Ihr Wissensvorsprung gegenüber ihren Mitmenschen macht sie einsam, zugleich bringen jedoch das Wissen um ihre eigene Sterblichkeit und der damit verbundene Abschiedsblick eine seelische Tiefenschärfe und reifende Selbsterkenntnis, die in bemerkenswertem Kontrast zu ihrer vorherigen Oberflächlichkeit stehen. Sie entwickelt mehr Dankbarkeit, Liebe und Wertschätzung für die vielen Gaben und Genüßlichkeiten des Lebens;  so entdeckt sie  z. B. staunend, daß ihre kleine Schwester ein bewundernswertes Vorbild an souveräner Eigenwilligkeit verkörpert.

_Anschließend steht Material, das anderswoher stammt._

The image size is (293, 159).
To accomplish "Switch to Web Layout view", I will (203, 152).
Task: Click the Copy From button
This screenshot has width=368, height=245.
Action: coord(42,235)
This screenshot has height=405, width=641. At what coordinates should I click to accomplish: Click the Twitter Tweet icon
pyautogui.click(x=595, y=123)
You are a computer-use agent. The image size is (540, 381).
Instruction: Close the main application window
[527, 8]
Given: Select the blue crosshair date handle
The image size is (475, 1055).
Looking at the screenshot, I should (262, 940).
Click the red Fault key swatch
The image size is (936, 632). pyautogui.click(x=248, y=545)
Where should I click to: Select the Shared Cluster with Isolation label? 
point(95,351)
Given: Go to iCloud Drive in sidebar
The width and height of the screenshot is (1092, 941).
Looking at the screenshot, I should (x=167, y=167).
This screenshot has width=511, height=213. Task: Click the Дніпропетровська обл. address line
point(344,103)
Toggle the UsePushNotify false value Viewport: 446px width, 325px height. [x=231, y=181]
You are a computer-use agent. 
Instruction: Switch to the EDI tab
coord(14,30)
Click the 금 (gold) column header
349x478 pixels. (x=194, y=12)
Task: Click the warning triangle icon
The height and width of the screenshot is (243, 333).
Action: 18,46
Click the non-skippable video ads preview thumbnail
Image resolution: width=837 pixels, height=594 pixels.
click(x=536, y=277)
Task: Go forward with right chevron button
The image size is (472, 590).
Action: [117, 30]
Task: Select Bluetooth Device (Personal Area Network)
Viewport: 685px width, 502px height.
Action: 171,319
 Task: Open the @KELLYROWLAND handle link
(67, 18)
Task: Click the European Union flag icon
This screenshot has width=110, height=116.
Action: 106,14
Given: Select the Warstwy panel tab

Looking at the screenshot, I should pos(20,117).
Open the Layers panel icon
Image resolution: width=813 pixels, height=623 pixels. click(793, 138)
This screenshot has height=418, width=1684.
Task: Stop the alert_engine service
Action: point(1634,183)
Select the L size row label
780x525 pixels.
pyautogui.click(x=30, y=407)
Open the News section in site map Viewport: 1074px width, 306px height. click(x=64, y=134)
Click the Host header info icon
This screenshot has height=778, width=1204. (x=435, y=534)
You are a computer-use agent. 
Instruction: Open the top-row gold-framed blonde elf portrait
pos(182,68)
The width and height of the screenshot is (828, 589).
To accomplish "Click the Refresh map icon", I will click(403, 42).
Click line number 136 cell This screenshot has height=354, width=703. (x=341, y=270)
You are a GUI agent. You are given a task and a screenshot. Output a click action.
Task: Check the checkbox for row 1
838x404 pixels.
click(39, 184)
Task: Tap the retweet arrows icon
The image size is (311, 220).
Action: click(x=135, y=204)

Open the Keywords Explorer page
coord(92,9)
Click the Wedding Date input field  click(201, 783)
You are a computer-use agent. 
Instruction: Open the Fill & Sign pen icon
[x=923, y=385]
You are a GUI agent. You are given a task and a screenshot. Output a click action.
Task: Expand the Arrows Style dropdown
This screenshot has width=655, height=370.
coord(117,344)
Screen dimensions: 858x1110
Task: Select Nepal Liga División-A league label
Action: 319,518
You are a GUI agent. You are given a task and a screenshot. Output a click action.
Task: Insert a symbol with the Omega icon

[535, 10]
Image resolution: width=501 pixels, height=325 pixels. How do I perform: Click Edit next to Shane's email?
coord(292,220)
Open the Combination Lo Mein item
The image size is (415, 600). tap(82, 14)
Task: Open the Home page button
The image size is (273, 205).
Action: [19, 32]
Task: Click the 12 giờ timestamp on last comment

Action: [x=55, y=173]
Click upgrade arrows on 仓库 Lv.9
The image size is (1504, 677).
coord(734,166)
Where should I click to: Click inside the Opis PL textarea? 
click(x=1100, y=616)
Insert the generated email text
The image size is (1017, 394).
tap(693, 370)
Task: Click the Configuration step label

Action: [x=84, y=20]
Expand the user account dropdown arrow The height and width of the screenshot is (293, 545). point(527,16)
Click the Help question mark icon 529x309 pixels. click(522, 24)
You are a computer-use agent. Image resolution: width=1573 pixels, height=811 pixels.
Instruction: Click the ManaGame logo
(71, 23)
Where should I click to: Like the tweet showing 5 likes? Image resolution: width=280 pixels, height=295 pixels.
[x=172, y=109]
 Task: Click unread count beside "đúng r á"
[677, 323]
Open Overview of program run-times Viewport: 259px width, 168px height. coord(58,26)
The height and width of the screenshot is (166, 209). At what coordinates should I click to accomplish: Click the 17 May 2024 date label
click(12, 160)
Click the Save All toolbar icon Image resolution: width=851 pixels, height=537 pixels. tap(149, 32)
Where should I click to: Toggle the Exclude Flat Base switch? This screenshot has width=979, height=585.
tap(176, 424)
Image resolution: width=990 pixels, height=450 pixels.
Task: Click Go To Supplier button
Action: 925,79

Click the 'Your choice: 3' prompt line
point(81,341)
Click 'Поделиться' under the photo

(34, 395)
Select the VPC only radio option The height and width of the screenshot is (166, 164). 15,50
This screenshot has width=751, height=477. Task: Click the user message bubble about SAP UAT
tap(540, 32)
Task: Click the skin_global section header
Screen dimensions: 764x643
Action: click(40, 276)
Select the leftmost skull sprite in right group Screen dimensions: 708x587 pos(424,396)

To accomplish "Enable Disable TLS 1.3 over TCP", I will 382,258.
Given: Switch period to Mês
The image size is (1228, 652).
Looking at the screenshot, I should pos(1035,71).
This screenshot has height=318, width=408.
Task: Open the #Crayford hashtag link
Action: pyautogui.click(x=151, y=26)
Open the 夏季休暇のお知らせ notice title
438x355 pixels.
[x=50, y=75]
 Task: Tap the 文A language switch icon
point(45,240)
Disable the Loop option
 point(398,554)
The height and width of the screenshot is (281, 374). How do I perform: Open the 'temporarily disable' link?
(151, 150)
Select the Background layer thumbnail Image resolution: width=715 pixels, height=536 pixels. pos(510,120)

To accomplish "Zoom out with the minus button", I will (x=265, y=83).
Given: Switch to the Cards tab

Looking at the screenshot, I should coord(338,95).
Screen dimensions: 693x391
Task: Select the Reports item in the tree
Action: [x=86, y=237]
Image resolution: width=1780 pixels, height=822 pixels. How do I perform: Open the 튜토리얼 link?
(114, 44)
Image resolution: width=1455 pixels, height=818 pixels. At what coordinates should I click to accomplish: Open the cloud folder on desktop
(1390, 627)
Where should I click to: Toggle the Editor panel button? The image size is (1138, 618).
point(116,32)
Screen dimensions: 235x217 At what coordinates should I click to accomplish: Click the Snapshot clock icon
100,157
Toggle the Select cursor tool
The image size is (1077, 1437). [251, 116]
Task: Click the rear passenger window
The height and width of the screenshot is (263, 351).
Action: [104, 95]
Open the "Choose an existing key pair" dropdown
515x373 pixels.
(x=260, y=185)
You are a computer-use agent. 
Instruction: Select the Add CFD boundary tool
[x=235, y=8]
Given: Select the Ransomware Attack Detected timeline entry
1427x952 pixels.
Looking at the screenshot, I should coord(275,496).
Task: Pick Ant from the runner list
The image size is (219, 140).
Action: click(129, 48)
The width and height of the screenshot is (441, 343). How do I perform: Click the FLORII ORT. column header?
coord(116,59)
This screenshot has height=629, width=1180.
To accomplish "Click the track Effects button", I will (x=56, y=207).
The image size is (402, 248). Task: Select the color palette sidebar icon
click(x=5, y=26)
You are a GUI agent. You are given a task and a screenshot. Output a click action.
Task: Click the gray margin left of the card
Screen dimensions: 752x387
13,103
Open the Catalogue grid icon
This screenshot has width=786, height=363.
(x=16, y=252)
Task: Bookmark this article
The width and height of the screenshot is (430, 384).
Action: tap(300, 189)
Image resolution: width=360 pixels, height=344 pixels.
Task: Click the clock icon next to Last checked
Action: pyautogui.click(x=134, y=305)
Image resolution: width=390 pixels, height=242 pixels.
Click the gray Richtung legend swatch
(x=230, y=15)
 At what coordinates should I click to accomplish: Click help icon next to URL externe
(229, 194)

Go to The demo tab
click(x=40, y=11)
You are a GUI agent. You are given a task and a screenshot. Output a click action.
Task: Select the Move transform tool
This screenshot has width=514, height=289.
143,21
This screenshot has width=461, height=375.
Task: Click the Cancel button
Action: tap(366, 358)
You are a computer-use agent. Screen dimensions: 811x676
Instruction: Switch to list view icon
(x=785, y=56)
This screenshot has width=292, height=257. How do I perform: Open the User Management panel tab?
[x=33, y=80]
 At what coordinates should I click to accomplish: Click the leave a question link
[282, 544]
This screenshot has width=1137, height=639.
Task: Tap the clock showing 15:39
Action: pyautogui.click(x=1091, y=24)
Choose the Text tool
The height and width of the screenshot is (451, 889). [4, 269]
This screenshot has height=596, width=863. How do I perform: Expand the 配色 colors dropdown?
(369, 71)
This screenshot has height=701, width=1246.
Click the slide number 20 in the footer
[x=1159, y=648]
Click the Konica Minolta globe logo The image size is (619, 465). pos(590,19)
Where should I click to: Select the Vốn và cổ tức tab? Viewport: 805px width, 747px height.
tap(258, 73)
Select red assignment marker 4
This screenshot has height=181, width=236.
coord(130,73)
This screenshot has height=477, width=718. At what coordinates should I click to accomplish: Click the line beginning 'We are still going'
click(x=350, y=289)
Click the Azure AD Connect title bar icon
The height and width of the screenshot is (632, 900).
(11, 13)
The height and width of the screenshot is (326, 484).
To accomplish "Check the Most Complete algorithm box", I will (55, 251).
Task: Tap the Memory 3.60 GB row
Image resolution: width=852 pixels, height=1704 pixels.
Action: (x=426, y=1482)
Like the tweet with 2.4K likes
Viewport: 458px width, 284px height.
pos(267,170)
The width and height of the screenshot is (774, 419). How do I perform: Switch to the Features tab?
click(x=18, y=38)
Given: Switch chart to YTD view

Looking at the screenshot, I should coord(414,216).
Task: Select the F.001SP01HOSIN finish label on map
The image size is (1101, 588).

Ließ  Samanthas  Herzensbildung sowohl in Bezug auf  sich selbst als auch in Bezug auf andere Menschen anfangs deutlich zu wünschen übrig, absolviert sie in diesen sieben Tagen einen Intensivkurs in echter Menschenkenntnis, achtsamer Wahrnehmung und Mitgefühl. Samantha ändert ihre Wertekoordinaten und wird von Wiederholungstag zu Wiederholungstag sympathischer und wesentlicher.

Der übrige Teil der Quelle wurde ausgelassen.